THE MAIN EUROPEAN EXCHANGES ARE EXPECTED WITHOUT MAJOR CHANGES
by Laetitia Volga
PARIS (Reuters) – Major European stocks are expected to remain unchanged at the open on Friday as investors remain unsure how aggressively the Federal Reserve will raise U.S. interest rates despite the slowdown in inflation last month. .
The first indications available point to a fall of 0.04% for the Parisian CAC 40, 0.07% for the Frankfurt Dax, 0.02% for the London FTSE and 0.05% for the EuroStoxx 50 .
Thursday’s release of an unexpected monthly drop in the US Producer Price Index confirmed calm on the US inflation front after price figures missed consumer expectations.
While this initially delighted investors by raising hopes of less-than-expected monetary tightening from the Fed, several Fed officials cautioned against excessive optimism.
San Francisco Fed President Mary Daly said Thursday that while a half-point rate hike in September “makes sense,” she is open to the possibility of a larger increase in the face of inflation, even more than four times higher than the 2% target.

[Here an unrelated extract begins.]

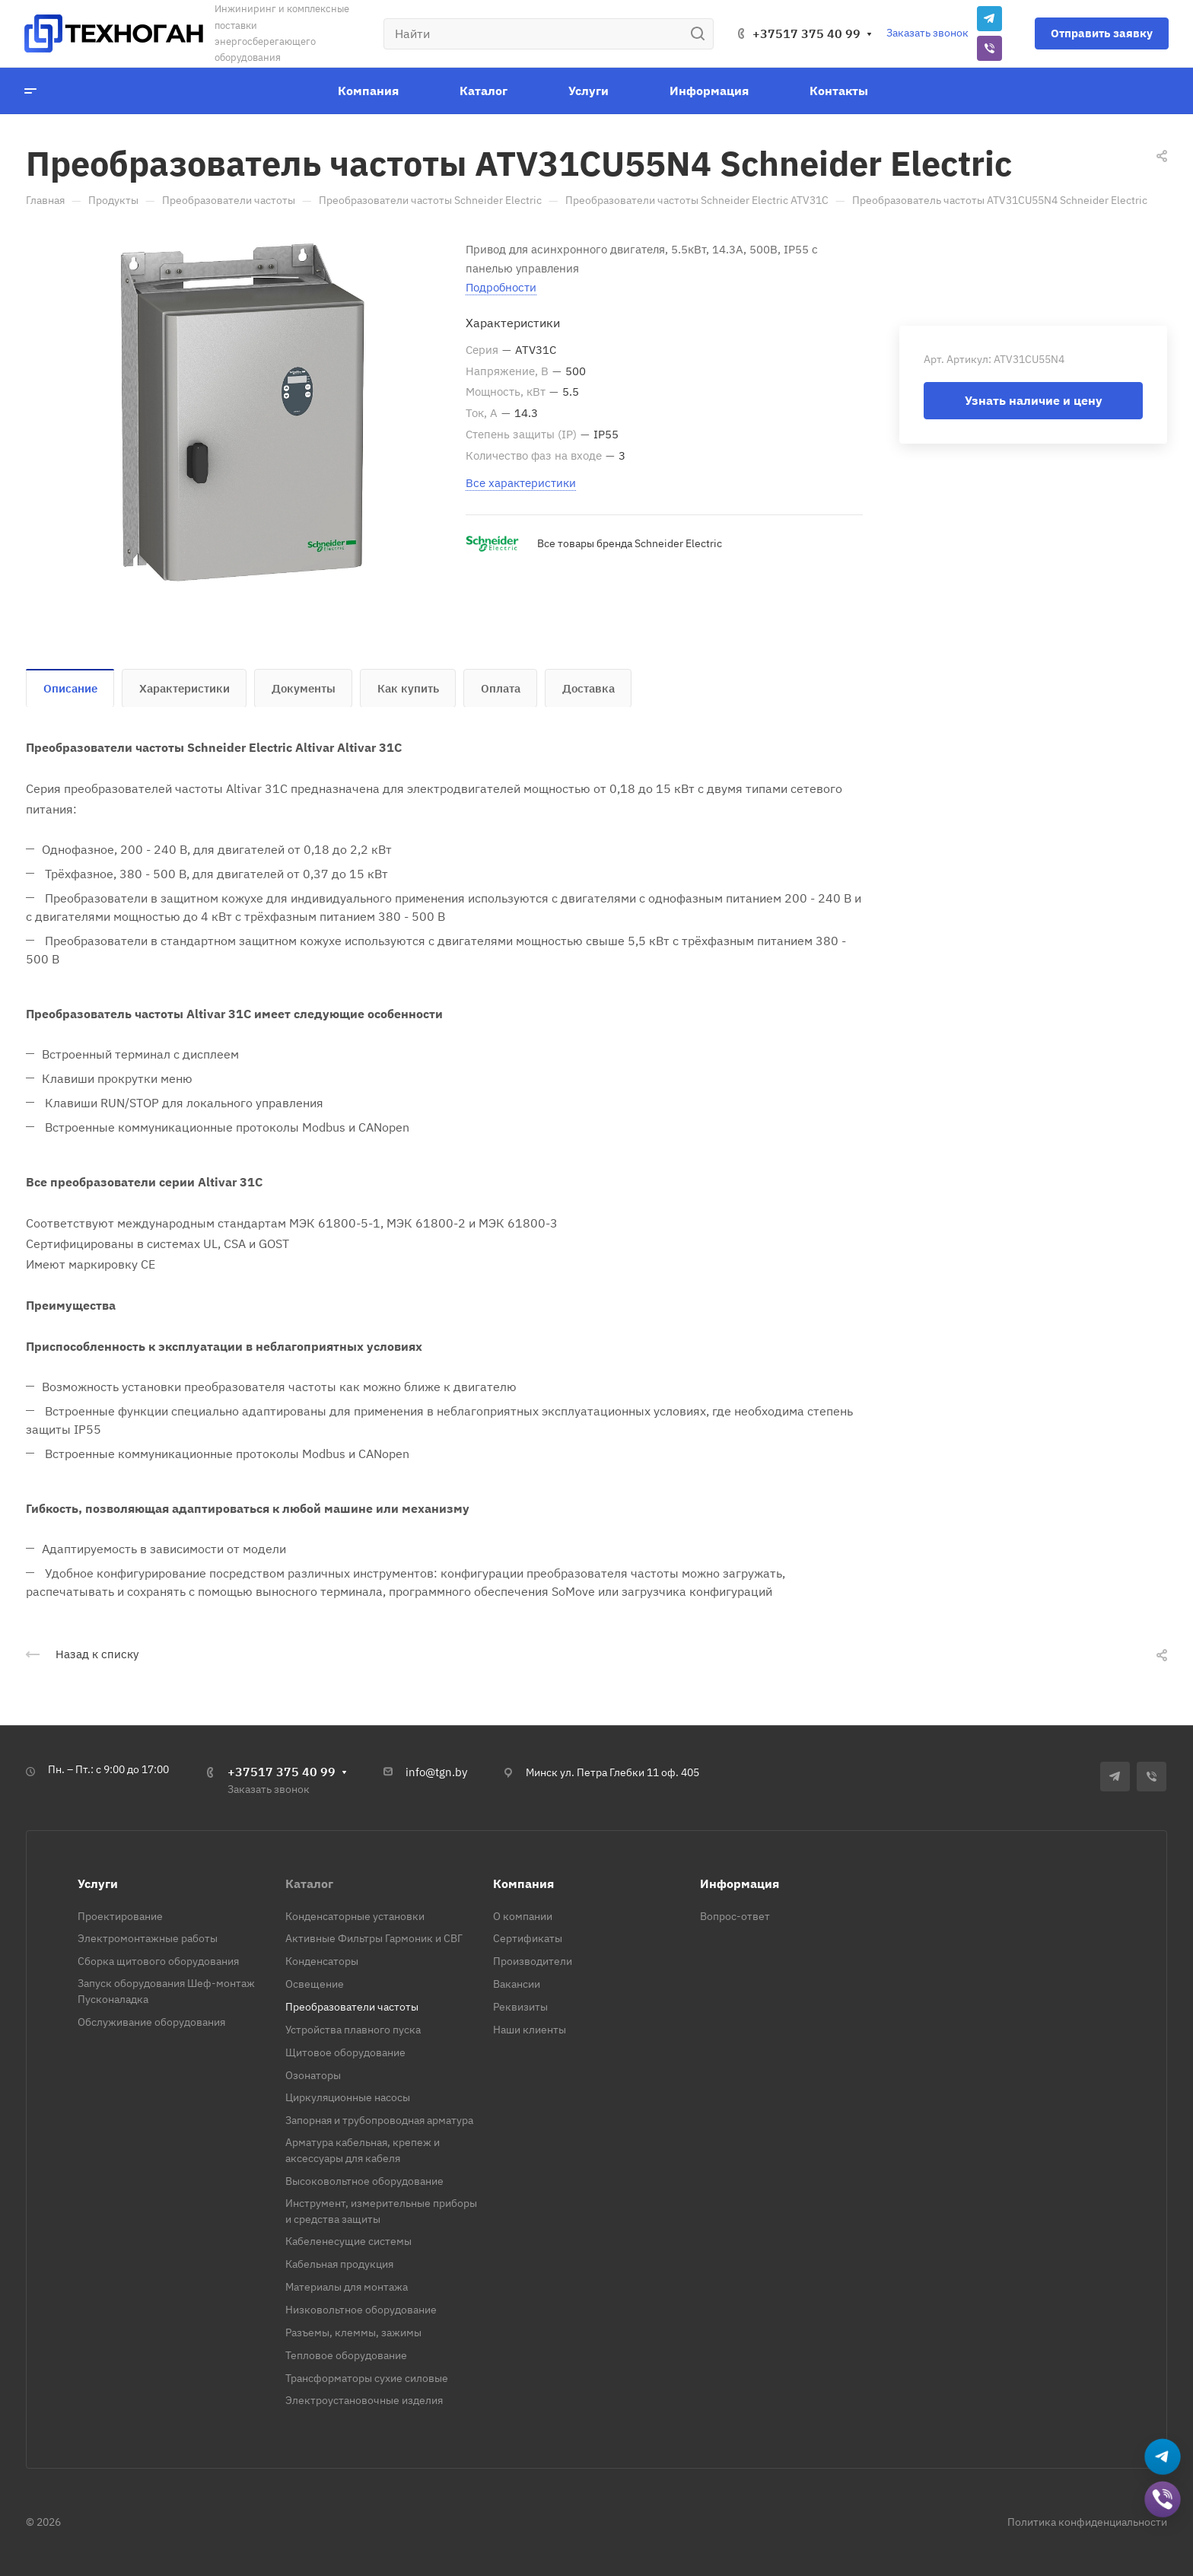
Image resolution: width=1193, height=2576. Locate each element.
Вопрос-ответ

“The market will realize that the Fed’s Monetary Policy Committee still has a lot of work to do and will have to raise the fed funds rate target to 4% by the end of the year,” said Carol Kong of the Commonwealth Bank. of Australia. . “I think there is some room for markets to revise their expectations for the ‘fed funds’ rate higher.”
ON WALL STREET
The New York Stock Exchange closed in a mixed order on Thursday, with the Nasdaq and S&P 500 closing slightly lower on lingering uncertainties about the pace of the Fed’s monetary tightening.
The Dow Jones Industrial Average gained 0.08% to 33,336.67 points, the Nasdaq Composite fell 0.58% to 12,779.91 points and the S&P-500 lost 0.07% to 4,207.33 points.

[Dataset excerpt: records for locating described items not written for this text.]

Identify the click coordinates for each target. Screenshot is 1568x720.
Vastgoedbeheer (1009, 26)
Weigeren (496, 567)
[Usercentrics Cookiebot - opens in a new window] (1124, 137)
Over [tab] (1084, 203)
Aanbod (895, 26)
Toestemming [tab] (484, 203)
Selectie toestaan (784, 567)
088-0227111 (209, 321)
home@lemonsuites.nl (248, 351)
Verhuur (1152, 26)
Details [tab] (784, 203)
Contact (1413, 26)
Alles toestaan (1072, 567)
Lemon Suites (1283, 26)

The latter hit a three-month high in the session on producer price data, but Fed officials left little doubt that they intended to tighten monetary policy until inflation pressures abated completely.
In values, Disney gained 4.68% after announcing that the number of its subscribers to its video streaming platforms had surpassed that of Netflix.
Futures contracts point to a slightly higher session of 0.1% to 0.3%.
On the Tokyo Stock Exchange, closed on Thursday for a holiday, the Nikkei jumped 2.36% to its highest level since mid-January, in turn reacting to slowing inflation in the United States.
SoftBank, the main contributor to the rise in the index, gained 5.81% after announcing it would make a $34.1 billion profit by cutting its stake in Alibaba.
Honda Motor rose 3.47% as the automaker raised its full-year operating profit outlook on a weak yen.
In China, Shanghai’s SSE Composite Index and mainland China’s large-cap CSI 300 lost 0.14% amid a COVID-19 outbreak.
The health authorities have listed more than 2,000 new contaminations by the SARS-CoV-2 coronavirus on Wednesday and Thursday compared to around a thousand in the previous days.
The dollar rises slightly against a basket of international currencies (+0.1%) and the euro remains stable at 1.032.
In the bond market, the 10-year Treasury yield fell slightly to 2.8657% on the day after a three-week high of 2.902%, investors downplaying the impact of the latest US inflation figures. UU. in the determination of the Fed to continue with its monetary adjustment. .
Oil prices have eased amid uncertainty over demand prospects following diverging forecasts from OPEC and the International Energy Agency.
Brent fell 0.54% to $99.06 a barrel and US light crude (West Texas Intermediate, WTI) fell 0.6% to $93.77.